Nous souhaitons inscrire la pluralité linguistique interne dans le débat général sur le plurilinguisme. L’unité sur laquelle s’est construit notre pays n’appelle pas la conformité à un seul modèle. La nation a, au contraire, besoin du dialogue, des confrontations et des contradictions qui animent la vie démocratique. Les langues régionales sont l’instrument et l’expression mêmes de la pluralité culturelle sans laquelle la France ne serait plus fidèle à elle-même. La grande leçon, c’est que l’identité française peut se dire en plusieurs langues ; sachons donc exprimer notre attachement à une France politiquement et culturellement plurielle.
Il reste que, s’il existe des dispositions législatives et réglementaires qui autorisent l’usage des langues régionales en France, elles sont mal connues, de sorte que les réelles marges de manœuvre offertes en la matière ne sont pas suffisamment exploitées.
On constate ainsi une grande méconnaissance de l’état actuel du droit. Qui par exemple, y compris parmi les parlementaires et les élus, sait qu’une collectivité territoriale peut publier les actes officiels qu’elle produit dans une langue régionale, dès lors que ces textes apparaissent comme une traduction du français, seule version à faire foi puisque la langue de la République est le français ? Les dispositions qui régissent l’emploi des langues de France et les possibilités offertes par les textes sont disséminées et fragmentées. Un effort de codification et de normalisation s’impose donc. Nous avons besoin d’un cadre de référence qui nous permette d’y voir plus clair, qui organise et mette en cohérence ce qui existe et qui offre une perspective aux développements nouveaux de la demande sociale et des mentalités.
Un texte de loi donnant une forme institutionnelle au patrimoine linguistique de la nation et servant de cadre de référence est par conséquent nécessaire.
Tout en récapitulant les dispositions existantes, il ouvrira la voie à une véritable avancée en matière de démocratie culturelle dans notre pays et comportera des mesures concrètes dans les domaines de l’enseignement, des médias, des services publics, de la signalisation et de la toponymie. Étant originaire de l’Ariège et de Toulouse, je profite d’ailleurs moi-même de la double dénomination, évoquée par plusieurs orateurs, désignant nos rues et nos localités.
Ces mesures très concrètes viseront à sécuriser l’usage des langues régionales dans notre société, conformément au souhait qui avait été émis par le Président de la République et dans le respect des valeurs de notre République.

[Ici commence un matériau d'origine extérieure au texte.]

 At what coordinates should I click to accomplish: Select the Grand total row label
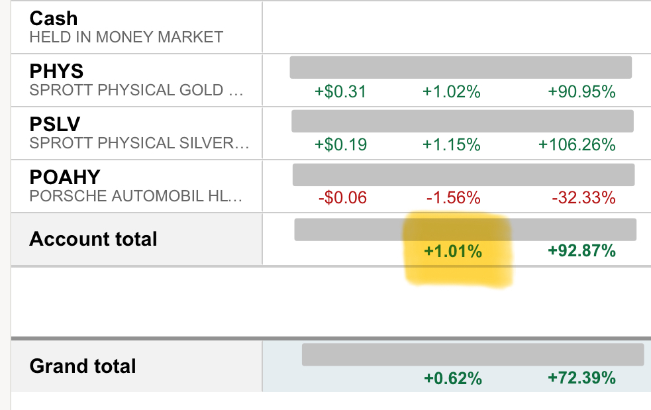click(x=83, y=366)
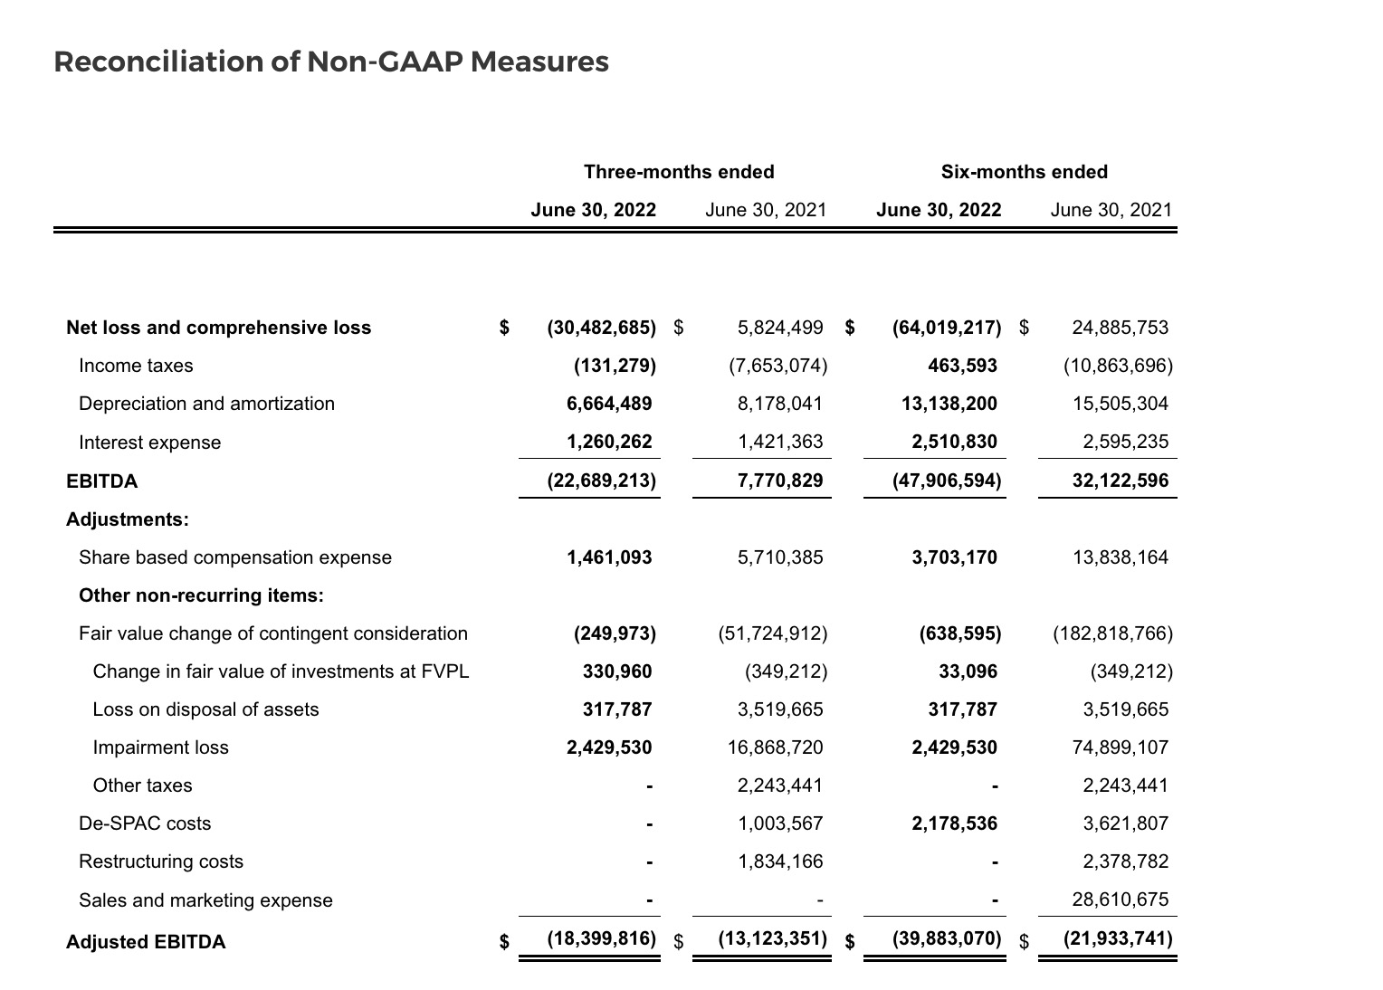Select the 'Other non-recurring items:' subheading

pos(201,595)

Elles devraient intervenir assez rapidement, c'est-à-dire dans le courant de l’année 2009, et le Gouvernement attend, bien sûr, de la représentation nationale qu’elle apporte tout son concours à l’élaboration du texte. Différentes suggestions touchant aux grands domaines qui seront directement concernés ont d’ailleurs déjà pu être formulées aujourd'hui.
Pour autant, soyez assurés, mesdames, messieurs les sénateurs, que nous n’oublions pas que la langue française demeure le socle sur lequel se fonde notre pays, ainsi que l’accès au savoir, aux œuvres, aux technologies, et sans lequel il ne saurait y avoir d’intégration réussie.

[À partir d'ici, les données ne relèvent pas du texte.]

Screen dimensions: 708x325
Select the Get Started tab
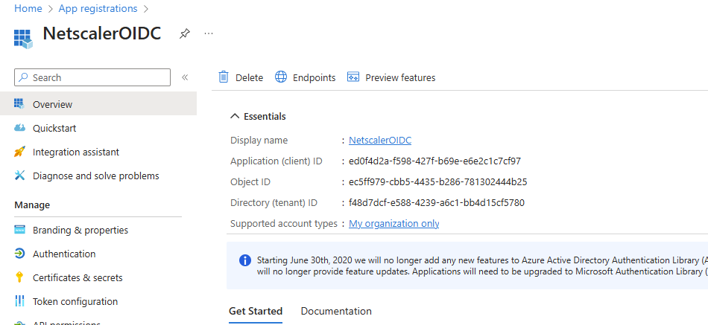point(256,311)
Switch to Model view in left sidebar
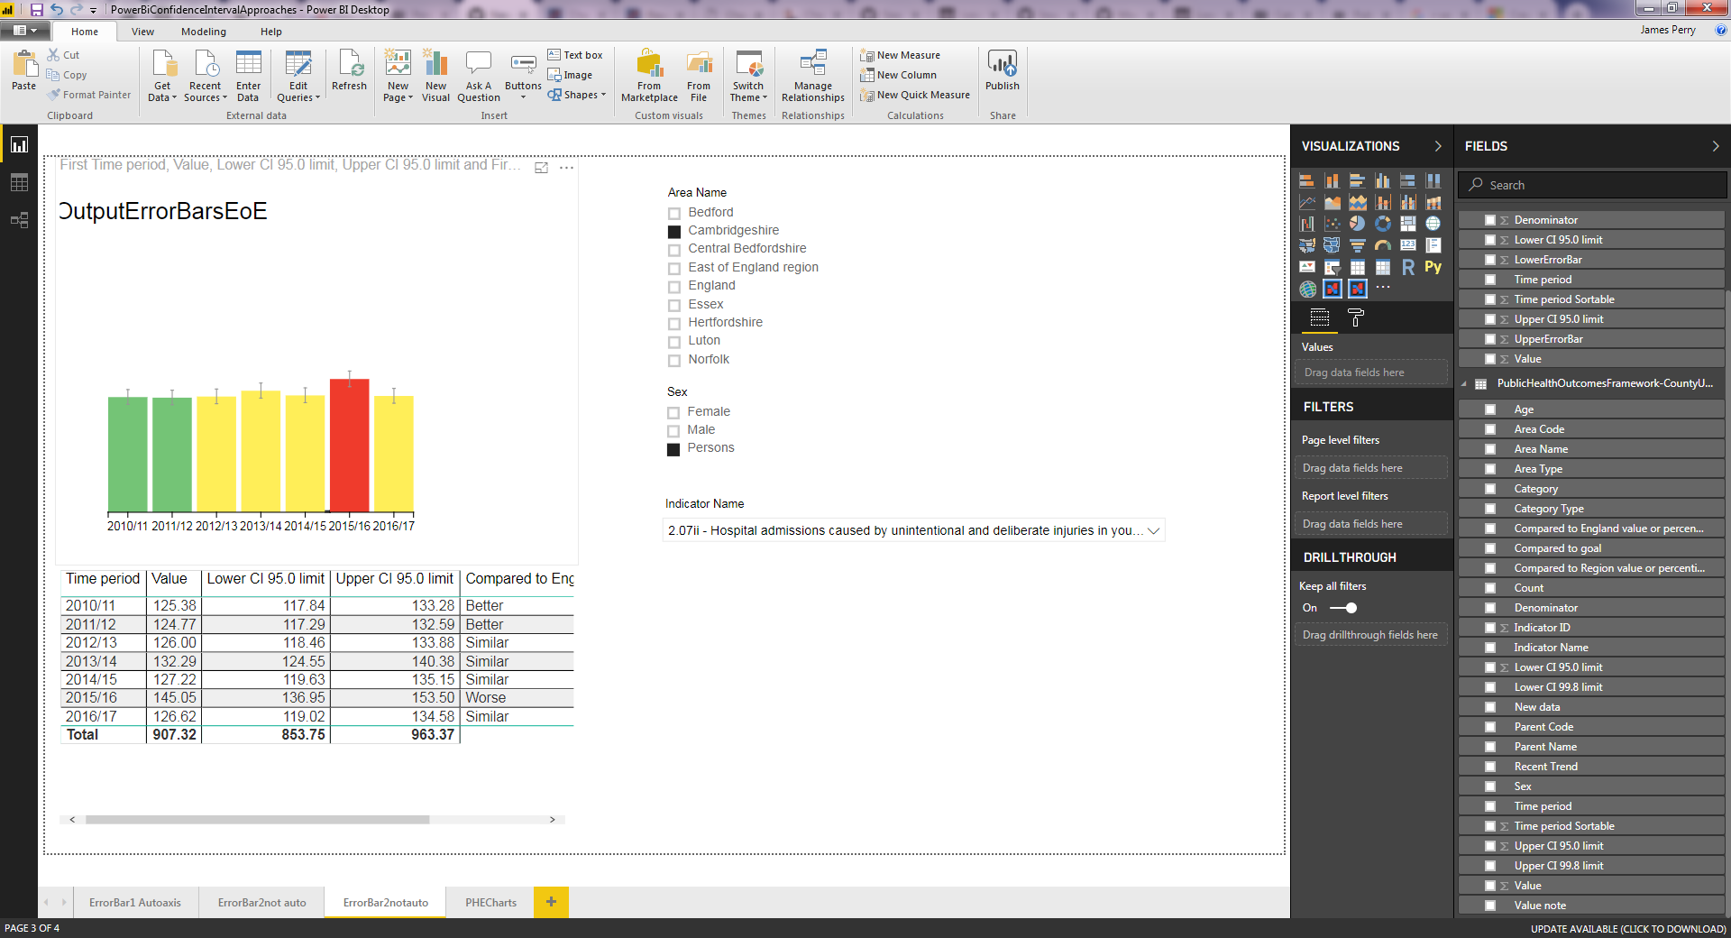Screen dimensions: 1731x938 tap(19, 220)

Comme le rappelait le Premier ministre, elle est, au plus profond, le lien qui nous rassemble autour des valeurs de la République. Je lui soumettrai d’ailleurs prochainement une circulaire sur l’emploi du français dans les services publics.

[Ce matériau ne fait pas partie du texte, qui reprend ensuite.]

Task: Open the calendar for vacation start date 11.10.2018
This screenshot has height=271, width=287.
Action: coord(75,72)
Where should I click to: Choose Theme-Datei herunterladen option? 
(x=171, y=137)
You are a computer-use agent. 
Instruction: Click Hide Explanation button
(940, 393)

Le rappel de quelques grands principes me paraît à cet égard indispensable à la veille de la présidence française de l’Union européenne. C’est en maintenant la force du lien de confiance de nos concitoyens avec la langue française que nous pourrons dans le même temps bâtir une politique audacieuse en faveur des langues régionales, afin que nous n’arrivions jamais à cette situation catastrophique, envisagée, comme le rappelait M. Alfonsi, par Georges Dumézil, où une langue n’est plus parlée que par une poignée de locuteurs, ce qui représente une véritable perte de patrimoine.